GBP was a notable G10 underperformer last week after the BoE's "Super Thursday" saw the MPC indicate a high degree of uncertainty regarding the economic outlook and appropriate timing of rate rises, encouraging cautious GBP view of gradual outperformance against the EUR but material depreciation against the USD.
This more cautious approach was most obviously reflected by the fact that just one MPC member (Ian McCafferty) voted for a rate hike, versus the 2-3 expected by the market.
"The MPC is likely becoming uncomfortable with the persistent sterling strength, and with the Bank Rate close to the effective lower bound, a much weaker currency has likely become necessary for the Bank to achieve its inflation target", says Barclays.
Furthermore, the relatively dovish BoE tone sits in stark contrast to the Fed's recent adjustment of the text of its July statement to highlight the strength of incoming US data.
"With a September rate hike less than 50% priced, a continuation of this dynamic should support further divergence in UK-US interest rates and additional GBPUSD depreciation toward our year-end forecast of 1.45", forecasts Barclays.
The recent sharp increase in the GBPUSD option skew to historically high levels makes options a cheap way to position for GBPUSD downside.
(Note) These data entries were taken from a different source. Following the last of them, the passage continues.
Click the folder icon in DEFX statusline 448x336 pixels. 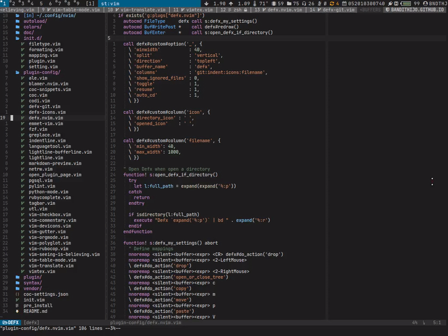[x=4, y=323]
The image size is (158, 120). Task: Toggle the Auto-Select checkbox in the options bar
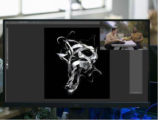click(x=9, y=22)
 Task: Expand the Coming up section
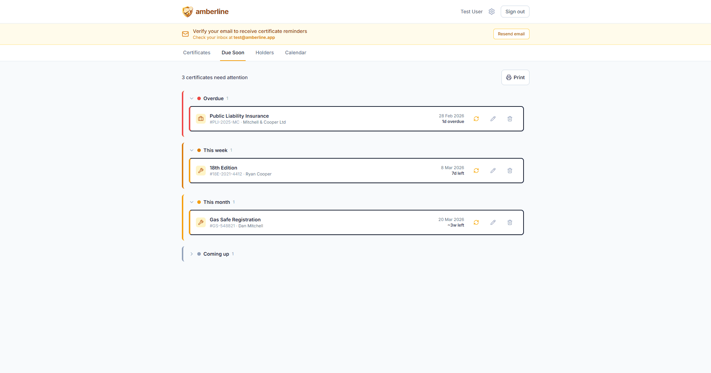click(192, 254)
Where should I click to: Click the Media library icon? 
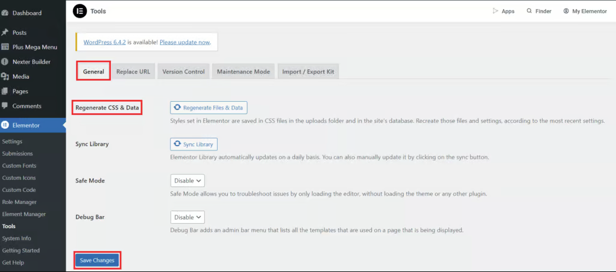pyautogui.click(x=5, y=76)
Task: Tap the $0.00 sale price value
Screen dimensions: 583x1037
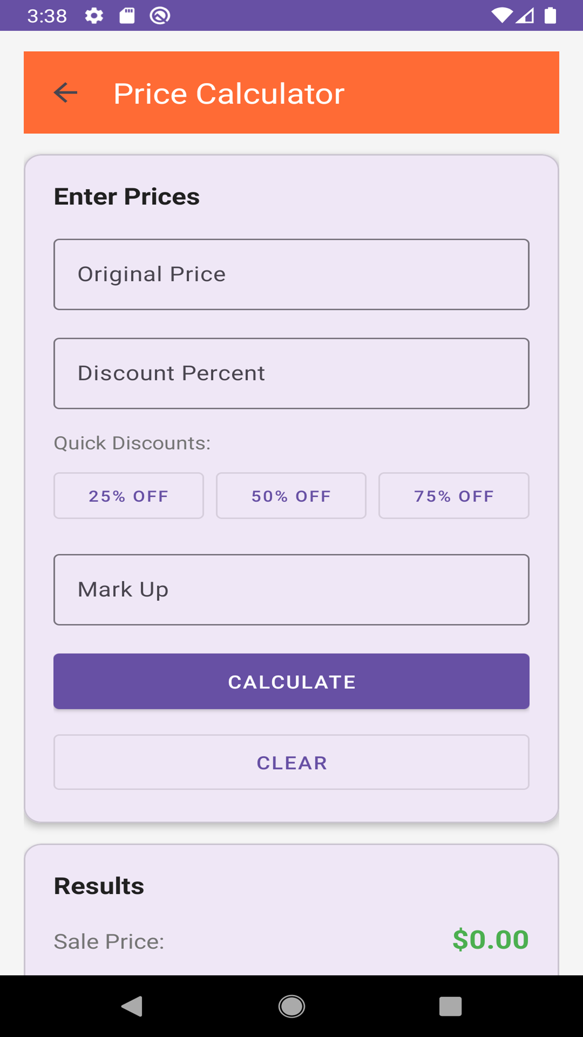Action: (490, 940)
Indeed, GBPUSD three-month 25-delta risk-reversals, normalized by three-month implied volatility, suggest that GBPUSD puts are approaching their deepest discount versus calls based on data since 2010.
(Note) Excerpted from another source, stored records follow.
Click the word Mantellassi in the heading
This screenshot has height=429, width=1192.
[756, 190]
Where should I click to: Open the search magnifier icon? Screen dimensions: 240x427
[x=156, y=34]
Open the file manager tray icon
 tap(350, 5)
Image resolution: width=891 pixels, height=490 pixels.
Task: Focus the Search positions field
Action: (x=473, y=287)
"UK labour market data should reveal that June unemployment remained at 5.6% as job creation continued to slow. Average weekly earnings growth is likely to slow to 2.9% y/y from 3.2% on lower bonus pay, while core earnings should pick up slightly, to 2.9% after 2.8% in May. In line with weakening employment surveys, the claimant count for July will increase slightly, by 3.0k", added Barclays.